Package for ML model analysis

Project description

Unittests

Pytolemaic

What is Pytolemaic

Pytolemaic package analyzes your model and dataset and measure their quality.

The package supports classification/regression models built for tabular datasets (e.g. sklearn's regressors/classifiers), but will also support custom made models as long as they implement sklearn's API.

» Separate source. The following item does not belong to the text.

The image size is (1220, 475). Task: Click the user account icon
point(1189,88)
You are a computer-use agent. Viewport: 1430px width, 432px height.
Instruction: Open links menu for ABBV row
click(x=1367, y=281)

The package is aimed for personal use and comes with no guarantees. I hope you will find it useful. I will appreciate any feedback you have.

supported features

The package contains the following functionalities:

On model creation

  • Sensitivity Analysis: Calculation of feature importance for given model, either via sensitivity to feature value or sensitivity to missing values.
  • Vulnerability report: based on the feature sensitivity we measure model's vulnerability in respect to imputation, leakage, and # of features.
  • Scoring report: Report model's score on test data with confidence interval.
  • separation quality: Measure whether train and test data comes from the same distribution.
  • Overall quality: Provides overall quality measures

On prediction

  • Prediction uncertainty: Provides an uncertainty measure for given model's prediction.
  • Lime explanation: Provides Lime explanation for sample of interest.

How to use:

Examples on toy dataset can be found in /examples/toy_examples/ Examples on 'real-life' datasets can be found in /examples/interesting_examples/

Output examples:

Sensitivity Analysis:

  • The sensitivity of each feature ([0,1], normalized to sum of 1):
 'sensitivity_report': {
    'method': 'shuffled',
    'sensitivities': {
        'age': 0.12395,
        'capital-gain': 0.06725,
        'capital-loss': 0.02465,
        'education': 0.05769,
        'education-num': 0.13765,
        ...
      }
  }
  • Simple statistics on the feature sensitivity:
'shuffle_stats_report': {
     'n_features': 14,
     'n_low': 1,
     'n_zero': 0
}
  • Naive vulnerability scores ([0,1], lower is better):

    • Imputation: sensitivity of the model to missing values.
    • Leakge: chance of the model to have leaking features.
    • Too many features: Whether the model is based on too many features.
'vulnerability_report': {
     'imputation': 0.35,
     'leakage': 0,
     'too_many_features': 0.14
}  

scoring report

For given metric, the score and confidence intervals (CI) is calculated

'recall': {
    'ci_high': 0.763,
    'ci_low': 0.758,
    'ci_ratio': 0.023,
    'metric': 'recall',
    'value': 0.760,
},
'auc': {
    'ci_high': 0.909,
    'ci_low': 0.907,
    'ci_ratio': 0.022,
    'metric': 'auc',
    'value': 0.907
}    

Additionally, score quality measures the quality of the score based on the separability (auc score) between train and test sets.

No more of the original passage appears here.